Rep. Jerry Moran, R-KS, has praised the White House for its decision to process all 86 pending J-1 Visa Waiver applications.
The U.S. Department of Agriculture (USDA) announced that it will serve as a temporary interested government agency, in order to process the pending doctors applications.
"We don't see victories often enough in rural America, but this announcement to process these physician's applications is a victory for Kansas and for rural health care," Moran said. "We have worked hard to reverse the USDA's decision, so that these 86 communities won't go without a doctor."
The J-1 Visa program gives international medical graduates the opportunity to stay in the U.S., if they agree to practice in a medically underserved area. Since the USDA became a participant in the J-1 Visa waiver program in 1994, it has made a total of 80 recommendations on behalf of doctors applying to serve in Kansas.
In late February, the USDA discontinued the J-1 Visa Waiver program, citing security concerns.
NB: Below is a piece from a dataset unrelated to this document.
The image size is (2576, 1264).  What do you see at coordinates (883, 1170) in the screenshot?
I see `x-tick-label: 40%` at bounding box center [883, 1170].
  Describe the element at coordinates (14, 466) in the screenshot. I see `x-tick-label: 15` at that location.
Now, the USDA said that pending applications will be reviewed by the Departments of Justice and State, and that the Department of Health and Human Services will do follow-up monitoring. In addition, the White House will coordinate agency efforts on meeting the health care needs of rural communities.
In March, Moran, co-chair of the Rural Health Care Coalition, urged the Administration to continue the program and process pending applications. Since that time Moran has met with the government agencies involved and worked with the White House to find solution to continue this important program.
"The White House has heard the pleas of rural American and reacted promptly," Moran said. "Its willingness to help rural America is encouraging and we will continue to work with it throughout this process."